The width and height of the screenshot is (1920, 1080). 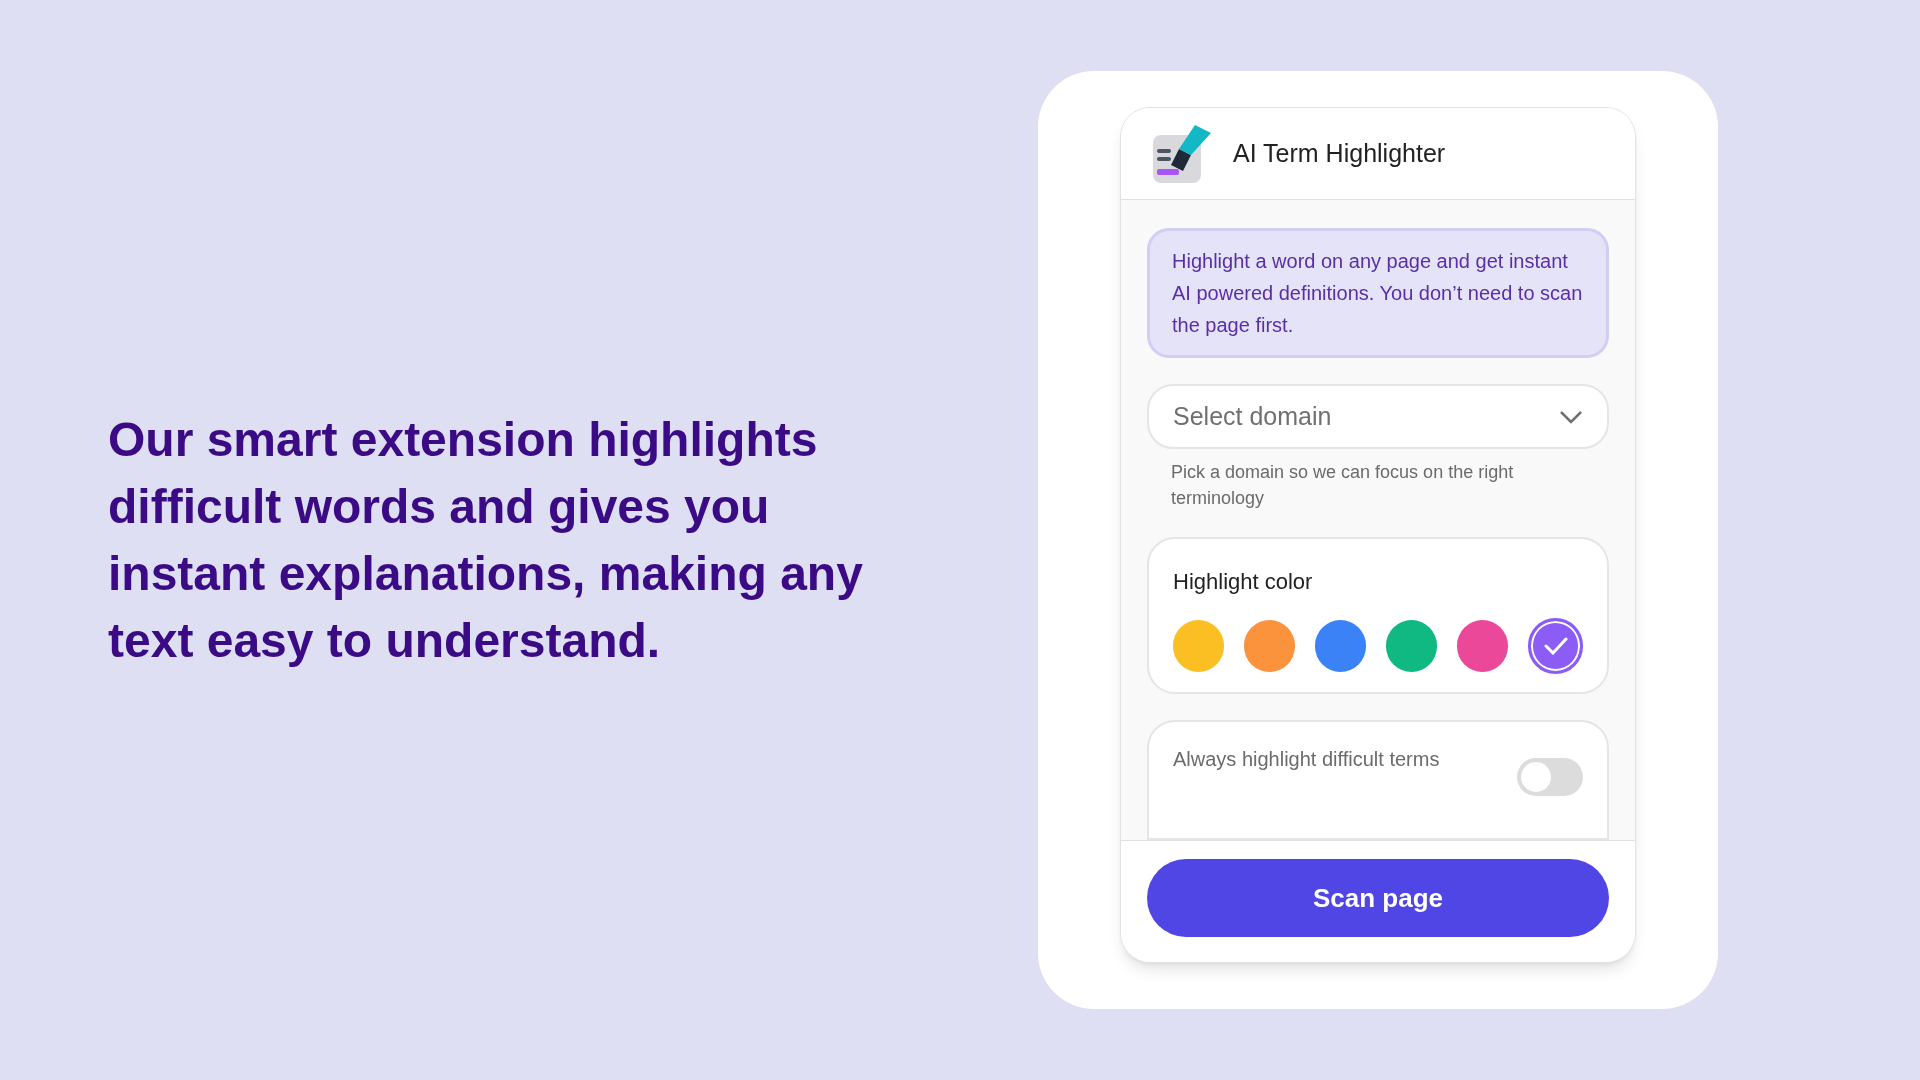 I want to click on scan-page-button: Scan page, so click(x=1378, y=898).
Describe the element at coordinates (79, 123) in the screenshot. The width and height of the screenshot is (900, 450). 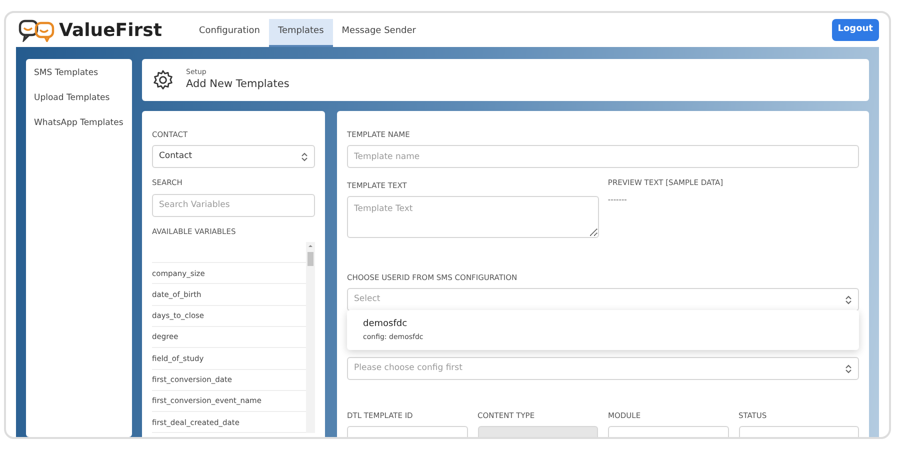
I see `sidebar-item: WhatsApp Templates` at that location.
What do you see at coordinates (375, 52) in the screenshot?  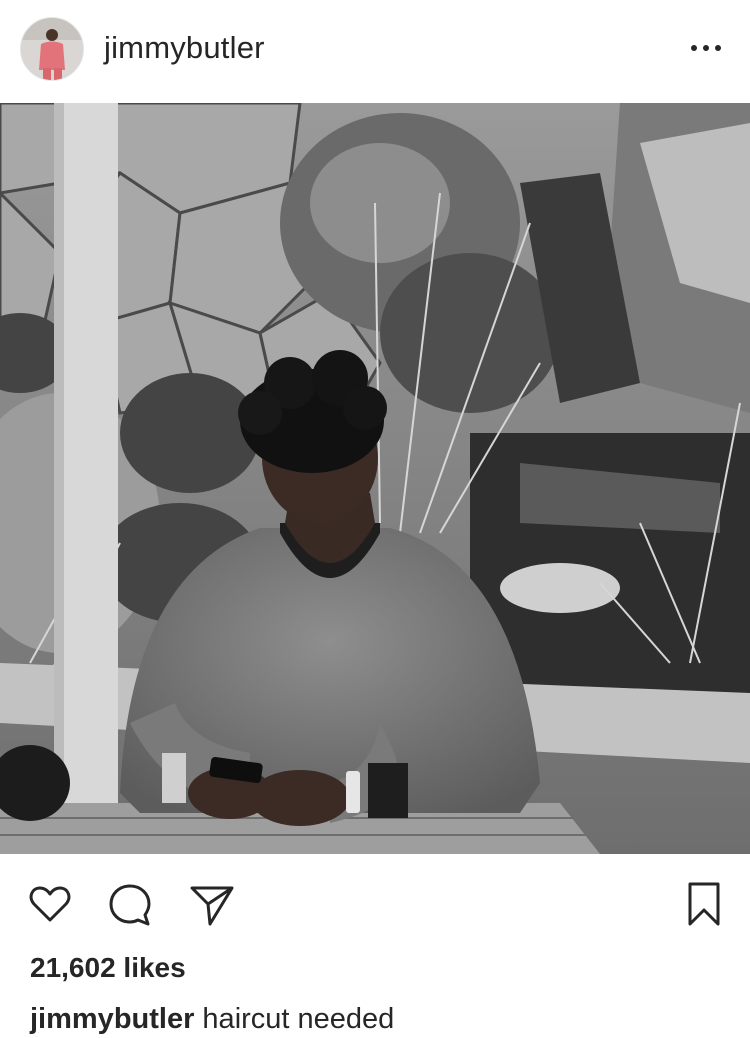 I see `post-header: jimmybutler` at bounding box center [375, 52].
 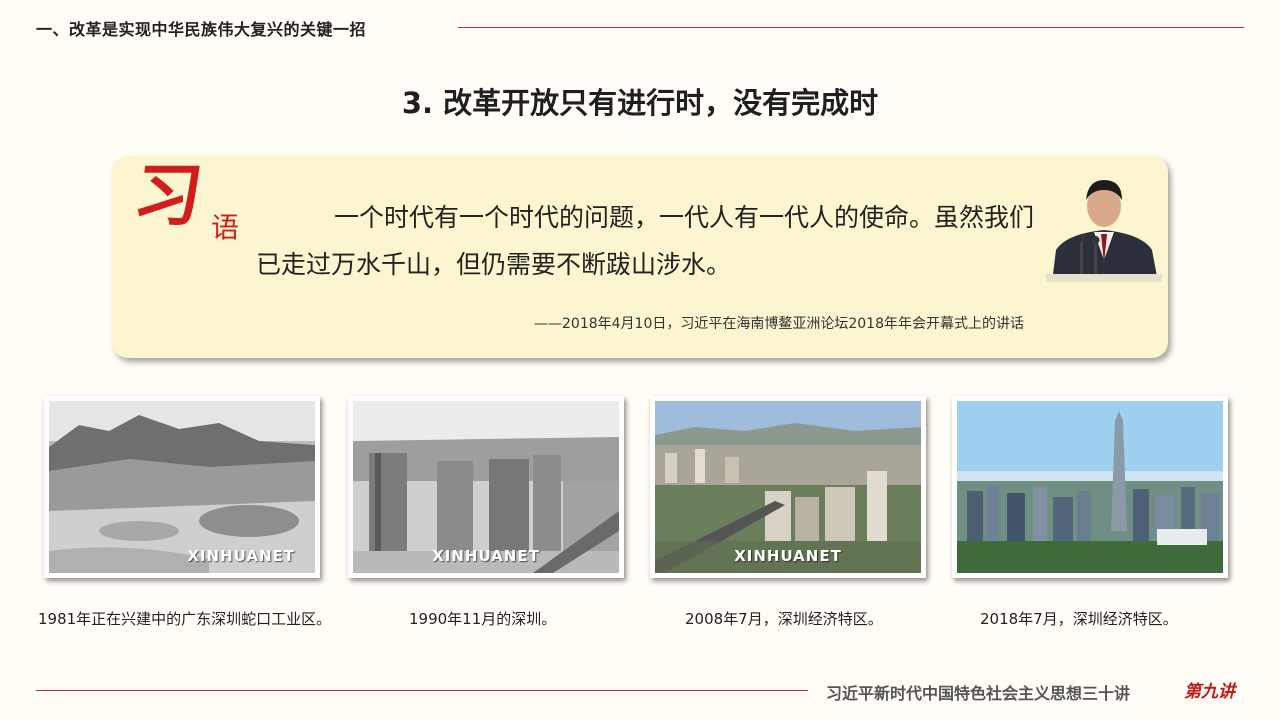 I want to click on photo-caption-4: 2018年7月，深圳经济特区。, so click(x=1079, y=619).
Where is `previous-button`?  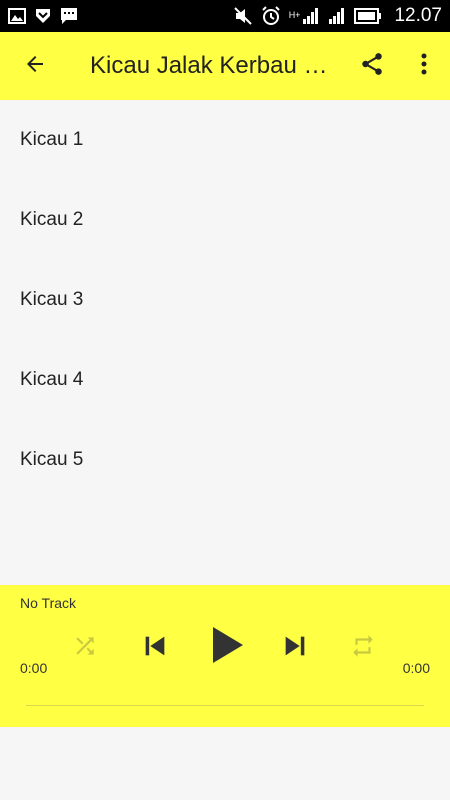
previous-button is located at coordinates (155, 648).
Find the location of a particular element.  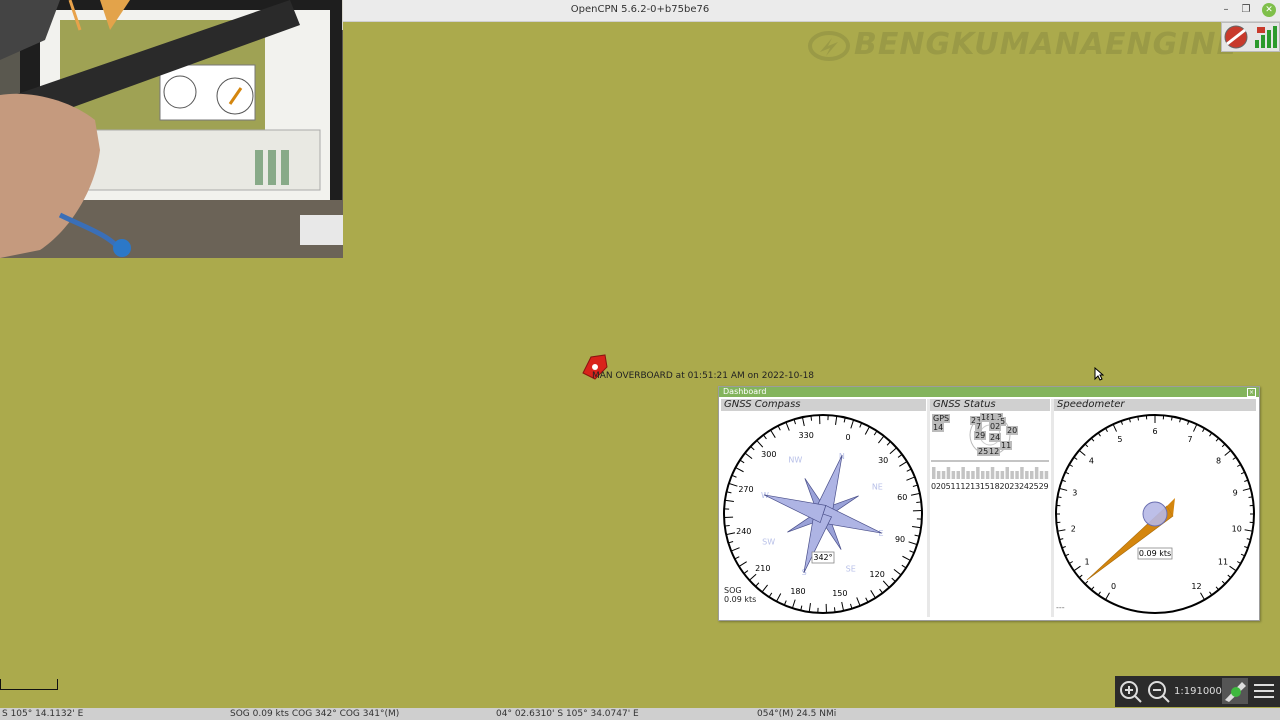

compass-tick-label: 210 is located at coordinates (762, 568).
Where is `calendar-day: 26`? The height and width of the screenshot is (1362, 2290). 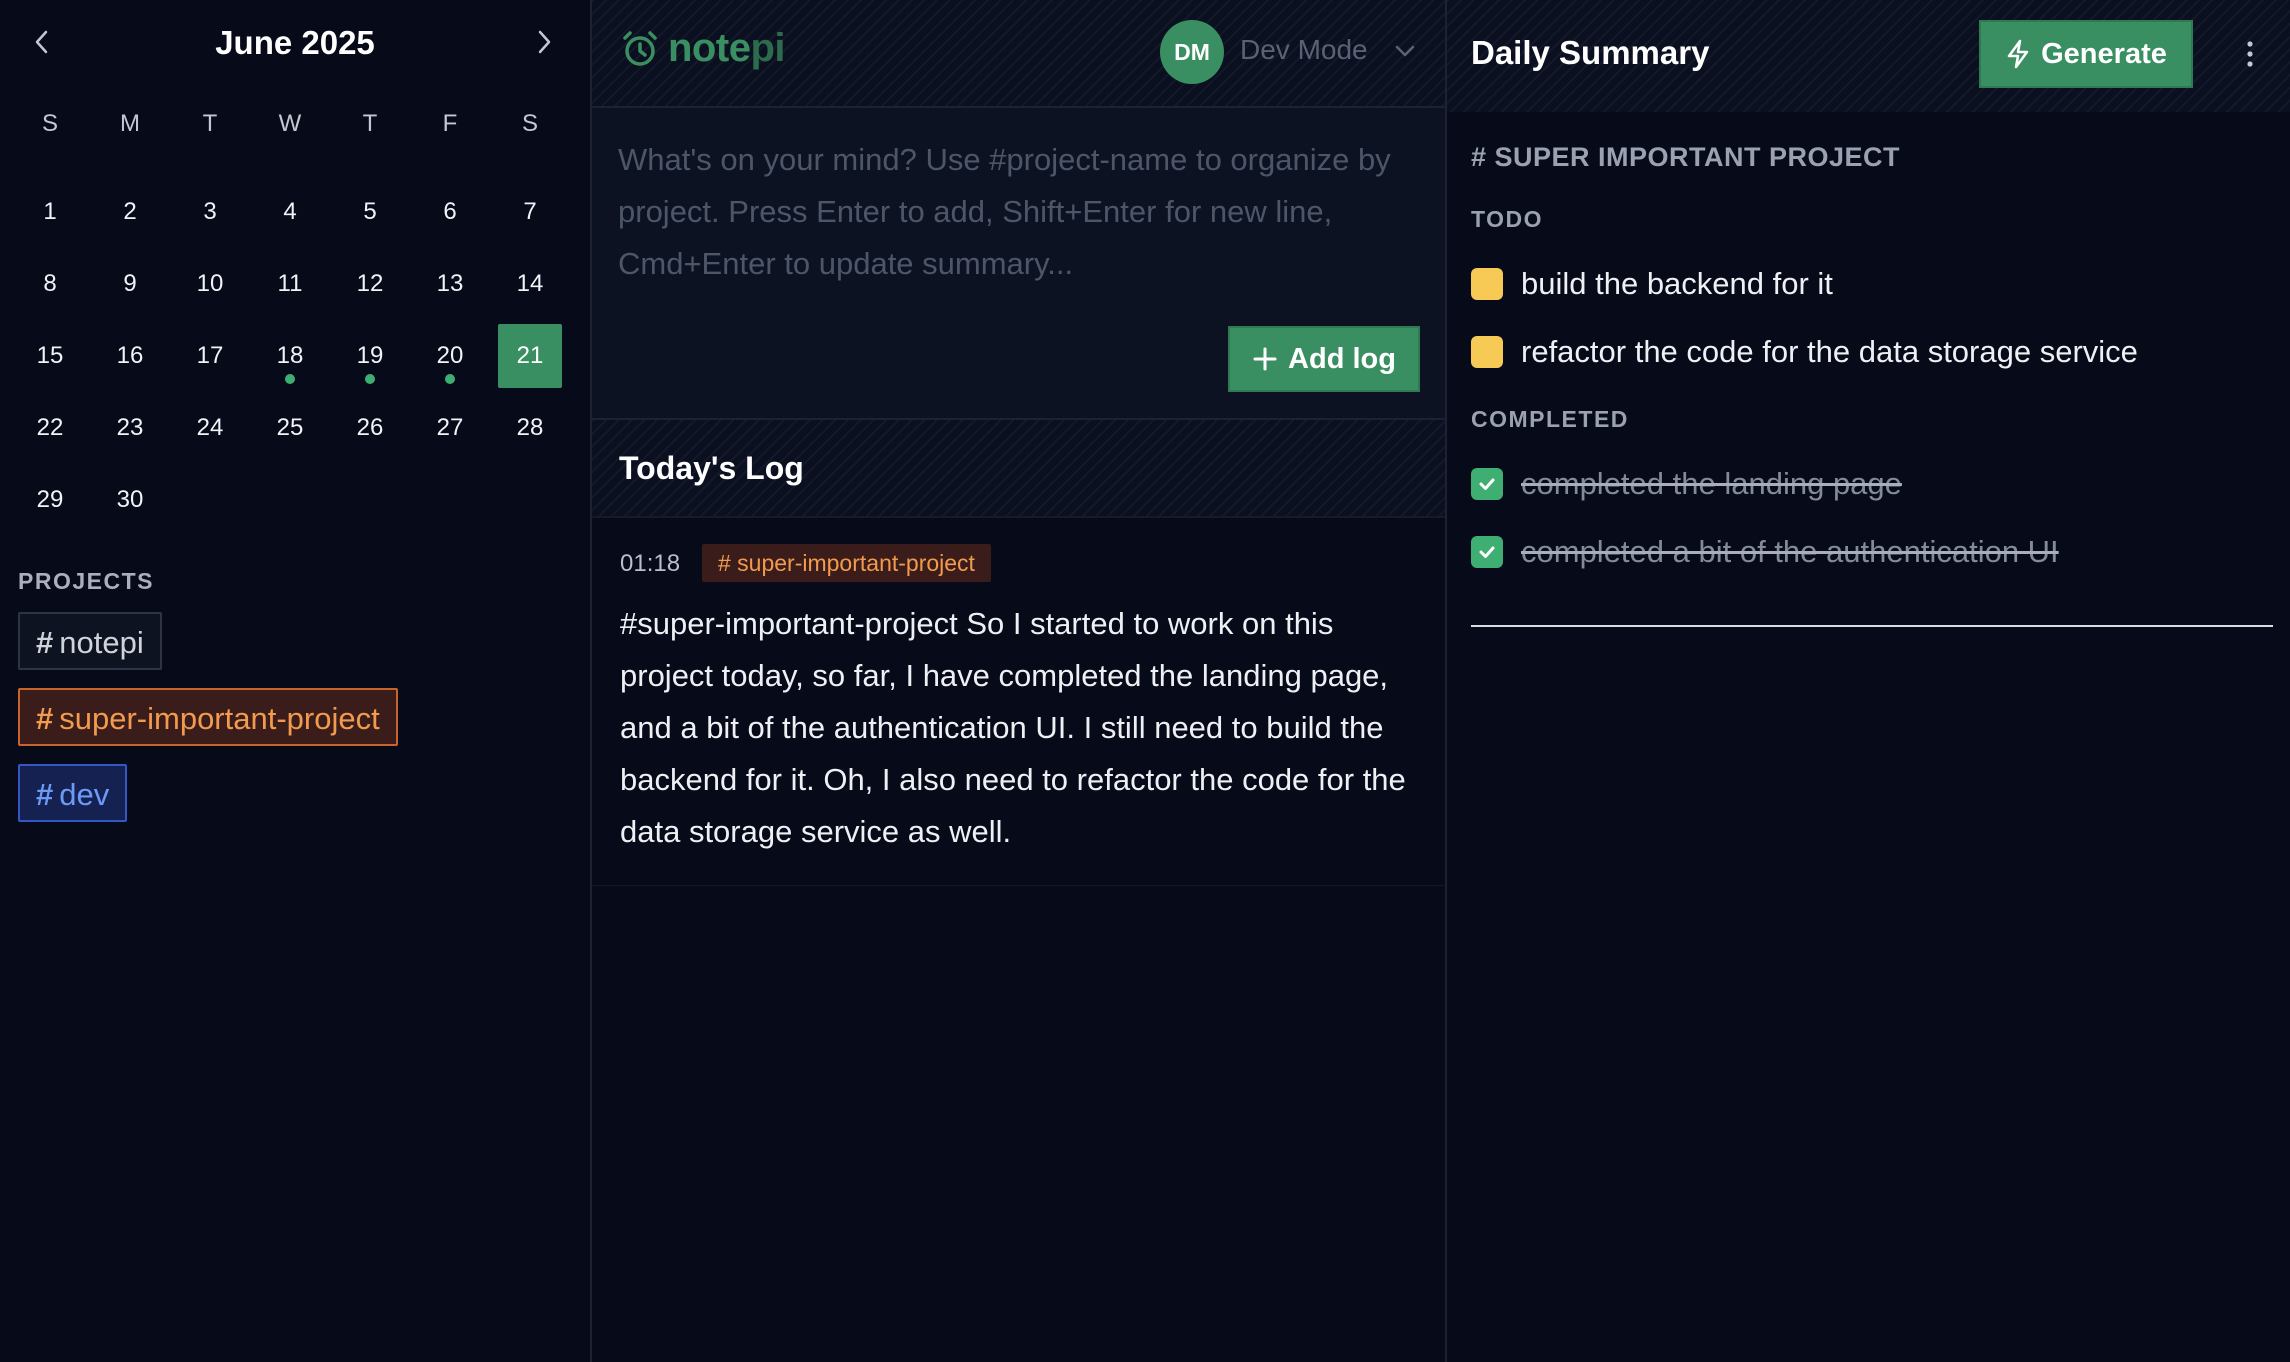 calendar-day: 26 is located at coordinates (370, 428).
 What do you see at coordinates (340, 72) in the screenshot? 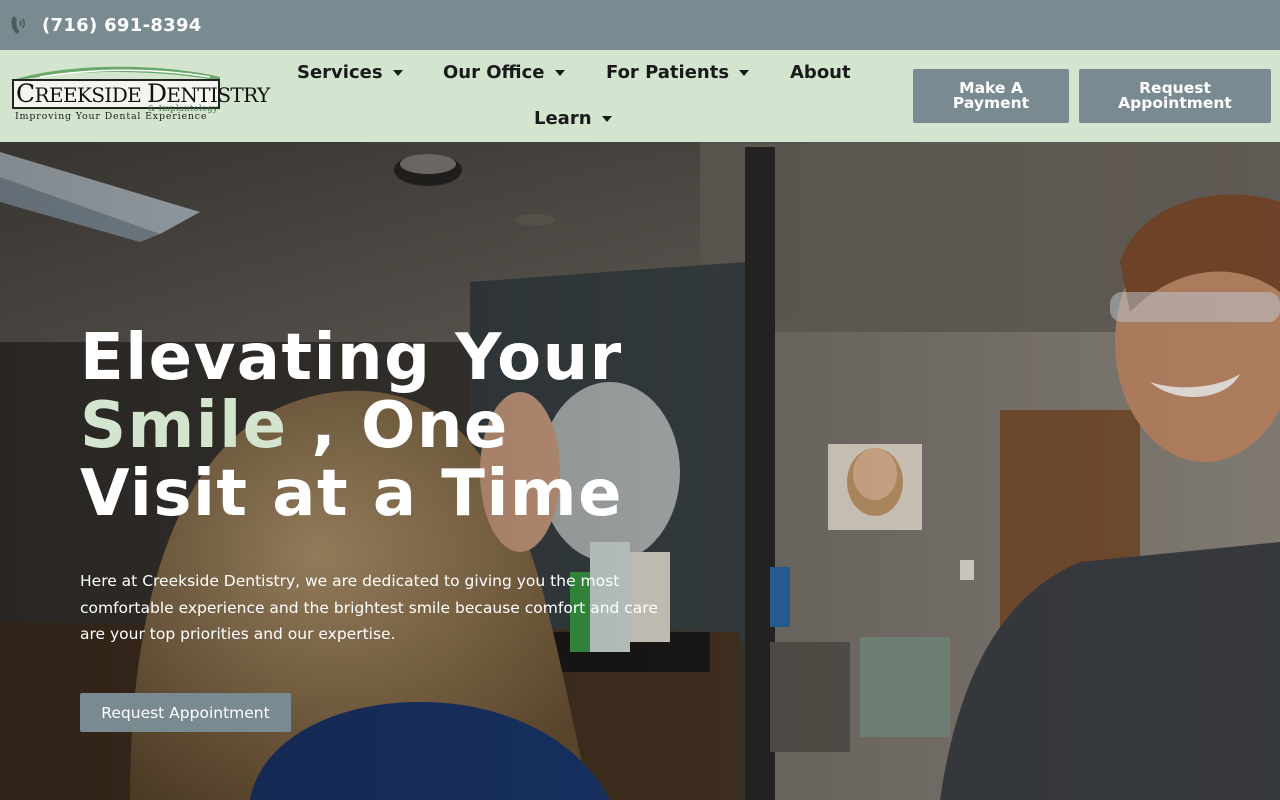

# Exercise:
Lay out the data as a Markdown table with the columns Row and Data line, covering everything from the line containing "Describe the element" down to the line containing "at that location.", skipping blank lines. Leave the pictures out of the answer.

# Written solution:
| Row | Data line |
|---|---|
| 1 | Describe the element at coordinates (79, 123) in the screenshot. The width and height of the screenshot is (900, 450).  |
| 2 | I see `sidebar-item: WhatsApp Templates` at that location. |